= Page excerpt =
Sagging Skin. As we age, skin becomes less firm and under the weight of gravity, can start to lack definition. “Our skin begins to lose its elasticity as we get older and as collagen production slows,” Carter says. “Subcutaneous tissue is responsible for giving our skin a fresh, plump look, and we start to lose some of that padding, particularly on our face, as time goes on. This can cause sagging skin.”

Hormonal Changes. Typically, because body fluid production naturally slows as we mature, the most common complaint about aging skin is dryness. Occasionally, however, hormonal fluctuations might create unwanted blemishes on the skin. “Women who are going through menopause experience hormonal shifts that cause the skin’s oil to get thicker,” Carter says. “This can cause clogged pores that can lead to papules and pimples.”

Enlarged Pores. Though pore size is genetically predetermined, pores can look as if they increase in size over time. “Already enlarged pores may seem to get larger as skin loses elasticity and pores stretch,” O’Neil Andrew says. Also, if the skin has not been properly cared for over the years, its natural exfoliation process will be hindered, and it will not be able to clear away dead skin cells efficiently, leading to clogged pores. “In this case, it’s not that the pore is actually bigger, it is just more visible because it is not as smooth as it should be; it is clogged with oil or oil hardened with skin debris,” says Celia Lang, spa manager and licensed esthetician for Weleda North America, a natural skin care company based in Palisades, New York.

Treatments to Turn Back Time

Though time will continue marching on, there are ways to help ourselves age gracefully.

Deep Cleanse. Clearing blocked pores is important for maintaining radiant skin and ensuring the skin is ready for optimal moisture absorption. However, it is crucial to be more gentle with mature skin than with younger skin. “Older skin is not as forgiving as young skin and can be much more sensitive,” Carter says. For this
reason, using a gentle moisturizing cleanser is best, starting with a five- to seven-minute steam to loosen pore debris and relax the facial tissue. “Avoid using harsh abrasive scrubs that can be too drying to mature skin,” Lang says.

Extractions, which are usually part of a basic facial, should be performed on mature skin only if absolutely necessary, experts say. “Special considerations need to be taken with elderly skin,” O’Neil Andrew says. “The skin is more fragile and can tear and/or bruise easily. Extractions need to be done with care.”

Hydrate, Hydrate, Hydrate. “Hydration masks are a key to long-term results when addressing aging skin complaints,” Lang says. “If you are not properly hydrated, then you can’t expect skin cells to normalize or respond to a problem.” Following a moisturizing cleanse, Lang suggests leaving a hydrating mask on the skin for at least ten minutes and up to a half hour to allow the healing properties to fully penetrate the epidermis. It’s especially important to use a moisturizing day cream that contains sun block to prevent further sun damage and dryness.

= Information supplied =
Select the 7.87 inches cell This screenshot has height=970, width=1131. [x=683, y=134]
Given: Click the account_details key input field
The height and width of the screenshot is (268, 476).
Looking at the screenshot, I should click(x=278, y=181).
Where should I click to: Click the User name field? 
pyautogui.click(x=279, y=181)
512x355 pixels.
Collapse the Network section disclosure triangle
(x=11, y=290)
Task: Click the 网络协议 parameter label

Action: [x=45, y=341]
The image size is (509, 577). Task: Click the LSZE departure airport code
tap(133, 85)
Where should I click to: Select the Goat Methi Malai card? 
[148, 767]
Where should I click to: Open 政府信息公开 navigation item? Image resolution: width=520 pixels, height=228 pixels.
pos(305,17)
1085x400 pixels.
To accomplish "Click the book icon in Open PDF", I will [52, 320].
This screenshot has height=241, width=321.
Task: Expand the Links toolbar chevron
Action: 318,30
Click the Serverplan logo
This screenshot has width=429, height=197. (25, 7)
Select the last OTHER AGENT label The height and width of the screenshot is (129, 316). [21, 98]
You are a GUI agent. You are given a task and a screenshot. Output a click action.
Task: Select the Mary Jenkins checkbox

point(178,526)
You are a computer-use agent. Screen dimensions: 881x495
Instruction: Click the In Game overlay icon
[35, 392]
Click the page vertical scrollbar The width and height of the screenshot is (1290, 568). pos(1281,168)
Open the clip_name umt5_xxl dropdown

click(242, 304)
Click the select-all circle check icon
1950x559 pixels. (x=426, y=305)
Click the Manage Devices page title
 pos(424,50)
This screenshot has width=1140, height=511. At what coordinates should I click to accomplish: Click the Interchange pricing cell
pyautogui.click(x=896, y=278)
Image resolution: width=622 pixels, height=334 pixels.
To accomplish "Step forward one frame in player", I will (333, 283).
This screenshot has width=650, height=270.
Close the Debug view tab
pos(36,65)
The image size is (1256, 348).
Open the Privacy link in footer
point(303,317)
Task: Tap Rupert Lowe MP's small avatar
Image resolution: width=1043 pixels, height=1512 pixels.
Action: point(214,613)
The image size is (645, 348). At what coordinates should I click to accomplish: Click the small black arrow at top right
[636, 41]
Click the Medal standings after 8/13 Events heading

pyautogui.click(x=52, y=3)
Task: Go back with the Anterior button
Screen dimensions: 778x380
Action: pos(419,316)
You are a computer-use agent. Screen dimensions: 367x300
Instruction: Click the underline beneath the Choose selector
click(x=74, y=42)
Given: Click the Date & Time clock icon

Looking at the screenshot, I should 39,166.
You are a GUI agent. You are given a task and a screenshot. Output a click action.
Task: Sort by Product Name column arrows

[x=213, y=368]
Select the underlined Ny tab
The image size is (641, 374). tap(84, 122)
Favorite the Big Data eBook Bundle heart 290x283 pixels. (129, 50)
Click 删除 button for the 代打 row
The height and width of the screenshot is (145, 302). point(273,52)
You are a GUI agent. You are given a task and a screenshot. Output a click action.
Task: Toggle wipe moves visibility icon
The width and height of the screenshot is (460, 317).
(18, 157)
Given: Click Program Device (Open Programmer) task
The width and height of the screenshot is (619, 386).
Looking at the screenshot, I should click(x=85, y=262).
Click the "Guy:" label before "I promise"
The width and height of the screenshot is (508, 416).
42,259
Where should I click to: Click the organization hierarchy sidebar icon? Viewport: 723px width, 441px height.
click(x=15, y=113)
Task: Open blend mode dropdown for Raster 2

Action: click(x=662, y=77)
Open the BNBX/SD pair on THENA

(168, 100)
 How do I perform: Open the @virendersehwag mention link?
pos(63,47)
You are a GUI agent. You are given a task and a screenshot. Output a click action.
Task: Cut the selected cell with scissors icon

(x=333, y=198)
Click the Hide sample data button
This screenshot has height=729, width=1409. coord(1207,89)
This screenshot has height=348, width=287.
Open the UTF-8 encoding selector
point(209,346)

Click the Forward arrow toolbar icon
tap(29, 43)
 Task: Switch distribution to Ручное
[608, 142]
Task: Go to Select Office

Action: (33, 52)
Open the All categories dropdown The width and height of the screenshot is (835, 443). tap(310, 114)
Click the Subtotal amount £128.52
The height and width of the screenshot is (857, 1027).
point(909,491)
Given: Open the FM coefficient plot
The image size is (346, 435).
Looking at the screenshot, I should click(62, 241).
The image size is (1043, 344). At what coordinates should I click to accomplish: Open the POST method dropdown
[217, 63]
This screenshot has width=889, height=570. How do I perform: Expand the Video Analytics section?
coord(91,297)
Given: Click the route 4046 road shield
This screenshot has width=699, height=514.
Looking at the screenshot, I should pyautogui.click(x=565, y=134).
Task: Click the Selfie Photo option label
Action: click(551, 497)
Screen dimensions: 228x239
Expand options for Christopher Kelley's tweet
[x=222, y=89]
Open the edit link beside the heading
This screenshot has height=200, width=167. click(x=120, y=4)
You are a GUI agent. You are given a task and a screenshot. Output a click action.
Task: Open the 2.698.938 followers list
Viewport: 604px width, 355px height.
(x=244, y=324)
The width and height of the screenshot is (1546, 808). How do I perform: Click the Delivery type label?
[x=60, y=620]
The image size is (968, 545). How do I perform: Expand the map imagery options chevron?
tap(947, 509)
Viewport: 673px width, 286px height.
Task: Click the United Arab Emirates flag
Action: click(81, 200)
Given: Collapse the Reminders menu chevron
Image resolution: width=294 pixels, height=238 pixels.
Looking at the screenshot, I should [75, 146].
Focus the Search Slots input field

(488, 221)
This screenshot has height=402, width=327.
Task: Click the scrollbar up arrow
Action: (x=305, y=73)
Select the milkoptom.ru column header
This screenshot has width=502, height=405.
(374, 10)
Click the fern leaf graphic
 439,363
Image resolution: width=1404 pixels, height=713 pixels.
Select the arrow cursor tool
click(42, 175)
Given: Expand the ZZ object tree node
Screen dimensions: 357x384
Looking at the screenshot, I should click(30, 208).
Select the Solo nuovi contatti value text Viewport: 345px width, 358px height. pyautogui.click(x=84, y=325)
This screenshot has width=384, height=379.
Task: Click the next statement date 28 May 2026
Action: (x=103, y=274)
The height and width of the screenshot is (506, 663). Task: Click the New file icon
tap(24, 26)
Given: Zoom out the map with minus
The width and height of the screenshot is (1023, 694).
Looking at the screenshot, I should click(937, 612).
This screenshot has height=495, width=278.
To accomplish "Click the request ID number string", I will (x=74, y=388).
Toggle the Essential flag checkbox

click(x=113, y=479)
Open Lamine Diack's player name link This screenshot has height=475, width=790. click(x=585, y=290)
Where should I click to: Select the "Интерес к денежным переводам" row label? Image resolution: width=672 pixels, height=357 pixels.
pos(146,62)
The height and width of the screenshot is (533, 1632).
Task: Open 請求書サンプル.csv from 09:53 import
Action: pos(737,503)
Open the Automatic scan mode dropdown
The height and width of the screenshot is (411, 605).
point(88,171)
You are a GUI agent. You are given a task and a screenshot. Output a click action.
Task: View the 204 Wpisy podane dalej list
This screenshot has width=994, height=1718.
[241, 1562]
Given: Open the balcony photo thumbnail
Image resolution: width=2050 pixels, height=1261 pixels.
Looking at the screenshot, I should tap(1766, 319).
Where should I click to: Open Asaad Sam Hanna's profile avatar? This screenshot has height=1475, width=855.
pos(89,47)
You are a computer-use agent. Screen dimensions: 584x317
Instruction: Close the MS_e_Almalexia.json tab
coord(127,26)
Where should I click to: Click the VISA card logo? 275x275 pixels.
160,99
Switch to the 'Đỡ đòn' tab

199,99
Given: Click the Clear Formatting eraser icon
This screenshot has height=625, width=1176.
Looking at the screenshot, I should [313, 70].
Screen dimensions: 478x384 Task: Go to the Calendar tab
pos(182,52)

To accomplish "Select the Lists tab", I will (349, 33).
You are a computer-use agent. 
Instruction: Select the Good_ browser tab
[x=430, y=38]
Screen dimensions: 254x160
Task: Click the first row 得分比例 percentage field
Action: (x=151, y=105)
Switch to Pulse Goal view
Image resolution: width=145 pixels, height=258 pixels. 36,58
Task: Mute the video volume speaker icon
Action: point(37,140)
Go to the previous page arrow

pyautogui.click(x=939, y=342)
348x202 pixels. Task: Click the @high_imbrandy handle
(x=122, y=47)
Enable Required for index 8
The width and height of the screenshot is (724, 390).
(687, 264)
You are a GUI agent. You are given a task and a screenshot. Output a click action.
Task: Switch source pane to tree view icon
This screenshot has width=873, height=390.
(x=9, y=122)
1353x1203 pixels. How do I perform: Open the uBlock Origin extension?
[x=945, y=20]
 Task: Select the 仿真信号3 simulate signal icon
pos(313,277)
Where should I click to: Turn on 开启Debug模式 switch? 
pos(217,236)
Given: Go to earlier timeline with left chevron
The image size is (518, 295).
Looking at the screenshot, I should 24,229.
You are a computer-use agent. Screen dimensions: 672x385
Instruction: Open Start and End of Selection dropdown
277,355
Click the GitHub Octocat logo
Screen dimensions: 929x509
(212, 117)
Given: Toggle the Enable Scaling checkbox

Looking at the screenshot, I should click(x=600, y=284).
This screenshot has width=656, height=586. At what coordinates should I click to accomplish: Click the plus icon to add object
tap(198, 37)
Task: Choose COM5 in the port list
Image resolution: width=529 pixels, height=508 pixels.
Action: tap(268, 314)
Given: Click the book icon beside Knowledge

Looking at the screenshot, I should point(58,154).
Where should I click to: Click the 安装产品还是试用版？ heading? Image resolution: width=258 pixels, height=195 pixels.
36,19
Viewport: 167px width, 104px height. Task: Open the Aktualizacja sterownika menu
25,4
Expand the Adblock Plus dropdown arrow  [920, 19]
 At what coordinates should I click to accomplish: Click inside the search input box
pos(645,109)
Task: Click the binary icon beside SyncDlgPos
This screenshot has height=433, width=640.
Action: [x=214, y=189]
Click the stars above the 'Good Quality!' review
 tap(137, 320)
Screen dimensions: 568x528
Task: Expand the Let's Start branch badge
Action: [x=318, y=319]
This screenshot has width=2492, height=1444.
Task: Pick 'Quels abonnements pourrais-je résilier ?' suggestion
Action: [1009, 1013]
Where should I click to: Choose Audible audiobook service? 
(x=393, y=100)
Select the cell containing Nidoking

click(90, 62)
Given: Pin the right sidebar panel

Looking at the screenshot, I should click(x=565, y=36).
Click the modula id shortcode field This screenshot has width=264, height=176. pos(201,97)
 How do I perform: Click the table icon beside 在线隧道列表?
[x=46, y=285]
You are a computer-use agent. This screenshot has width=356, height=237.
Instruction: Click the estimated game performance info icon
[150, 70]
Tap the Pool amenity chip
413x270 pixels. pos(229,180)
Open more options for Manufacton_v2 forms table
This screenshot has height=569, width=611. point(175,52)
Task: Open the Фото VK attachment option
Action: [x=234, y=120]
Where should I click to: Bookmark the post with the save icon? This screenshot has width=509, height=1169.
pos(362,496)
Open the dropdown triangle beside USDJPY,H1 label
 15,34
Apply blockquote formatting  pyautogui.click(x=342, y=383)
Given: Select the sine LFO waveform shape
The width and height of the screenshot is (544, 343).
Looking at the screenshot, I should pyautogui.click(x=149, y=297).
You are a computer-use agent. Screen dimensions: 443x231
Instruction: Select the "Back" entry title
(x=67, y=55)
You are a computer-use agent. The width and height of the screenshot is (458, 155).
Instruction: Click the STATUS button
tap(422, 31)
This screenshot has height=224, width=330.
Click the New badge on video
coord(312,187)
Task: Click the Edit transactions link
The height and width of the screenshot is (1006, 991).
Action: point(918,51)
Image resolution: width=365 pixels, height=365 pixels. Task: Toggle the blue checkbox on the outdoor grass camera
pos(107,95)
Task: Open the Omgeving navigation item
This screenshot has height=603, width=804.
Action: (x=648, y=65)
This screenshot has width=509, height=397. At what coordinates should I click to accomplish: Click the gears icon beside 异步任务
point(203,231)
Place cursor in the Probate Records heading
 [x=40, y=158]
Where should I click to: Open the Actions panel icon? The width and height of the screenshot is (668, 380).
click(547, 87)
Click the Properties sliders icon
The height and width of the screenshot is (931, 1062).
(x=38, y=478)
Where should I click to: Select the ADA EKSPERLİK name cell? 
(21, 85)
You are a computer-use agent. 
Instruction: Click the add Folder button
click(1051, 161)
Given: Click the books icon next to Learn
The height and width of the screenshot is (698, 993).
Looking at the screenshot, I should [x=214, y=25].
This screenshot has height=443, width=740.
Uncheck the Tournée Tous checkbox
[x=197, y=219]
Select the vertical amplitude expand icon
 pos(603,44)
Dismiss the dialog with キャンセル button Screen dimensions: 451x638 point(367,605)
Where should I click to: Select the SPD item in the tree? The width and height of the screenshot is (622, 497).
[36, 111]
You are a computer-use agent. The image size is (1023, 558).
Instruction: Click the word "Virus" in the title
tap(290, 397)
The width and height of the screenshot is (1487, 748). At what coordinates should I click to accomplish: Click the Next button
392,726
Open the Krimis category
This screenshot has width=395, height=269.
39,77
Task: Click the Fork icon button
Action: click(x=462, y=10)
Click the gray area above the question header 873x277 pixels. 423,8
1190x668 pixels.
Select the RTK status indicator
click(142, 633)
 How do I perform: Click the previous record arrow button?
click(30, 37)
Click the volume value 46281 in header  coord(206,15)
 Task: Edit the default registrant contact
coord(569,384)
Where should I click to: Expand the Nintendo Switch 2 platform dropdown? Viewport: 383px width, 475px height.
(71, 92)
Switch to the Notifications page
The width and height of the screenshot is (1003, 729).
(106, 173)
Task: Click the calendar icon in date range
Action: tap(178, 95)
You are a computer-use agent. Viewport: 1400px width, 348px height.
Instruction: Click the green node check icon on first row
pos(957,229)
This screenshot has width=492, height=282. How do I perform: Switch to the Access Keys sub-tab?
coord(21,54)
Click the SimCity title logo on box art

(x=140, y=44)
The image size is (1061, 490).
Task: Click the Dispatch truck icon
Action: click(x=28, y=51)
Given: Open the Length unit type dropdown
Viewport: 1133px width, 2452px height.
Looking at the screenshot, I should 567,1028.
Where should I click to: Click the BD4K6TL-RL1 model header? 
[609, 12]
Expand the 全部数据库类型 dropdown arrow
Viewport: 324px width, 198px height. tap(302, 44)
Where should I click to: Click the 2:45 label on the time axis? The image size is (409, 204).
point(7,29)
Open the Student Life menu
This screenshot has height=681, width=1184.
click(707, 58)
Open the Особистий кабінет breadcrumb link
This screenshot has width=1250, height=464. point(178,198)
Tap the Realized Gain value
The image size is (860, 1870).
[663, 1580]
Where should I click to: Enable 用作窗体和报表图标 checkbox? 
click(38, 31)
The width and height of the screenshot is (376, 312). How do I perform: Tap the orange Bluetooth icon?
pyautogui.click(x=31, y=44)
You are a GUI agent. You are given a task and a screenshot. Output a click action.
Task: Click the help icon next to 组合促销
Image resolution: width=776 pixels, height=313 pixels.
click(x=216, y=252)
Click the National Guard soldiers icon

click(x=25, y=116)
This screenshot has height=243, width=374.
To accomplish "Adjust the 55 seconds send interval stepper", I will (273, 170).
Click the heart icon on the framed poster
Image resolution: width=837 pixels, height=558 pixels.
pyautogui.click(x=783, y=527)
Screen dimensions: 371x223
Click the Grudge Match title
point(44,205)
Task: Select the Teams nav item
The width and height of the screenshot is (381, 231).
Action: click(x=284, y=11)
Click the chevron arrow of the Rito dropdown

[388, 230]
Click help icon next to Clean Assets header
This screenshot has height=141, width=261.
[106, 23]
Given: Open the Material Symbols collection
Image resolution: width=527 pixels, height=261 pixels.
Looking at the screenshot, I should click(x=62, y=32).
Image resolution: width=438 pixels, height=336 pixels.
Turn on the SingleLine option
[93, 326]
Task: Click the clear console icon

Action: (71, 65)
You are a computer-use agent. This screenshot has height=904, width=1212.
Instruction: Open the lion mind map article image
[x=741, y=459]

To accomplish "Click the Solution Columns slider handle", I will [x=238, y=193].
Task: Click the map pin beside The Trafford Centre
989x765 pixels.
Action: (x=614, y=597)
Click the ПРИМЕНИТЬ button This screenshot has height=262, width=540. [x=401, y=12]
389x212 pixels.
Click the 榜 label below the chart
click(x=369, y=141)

= Exercise objective =
In the aging-skin excerpt, how long does Lang suggest leaving a hydrating mask on the skin?

= Exercise result =
At least ten minutes and up to a half hour.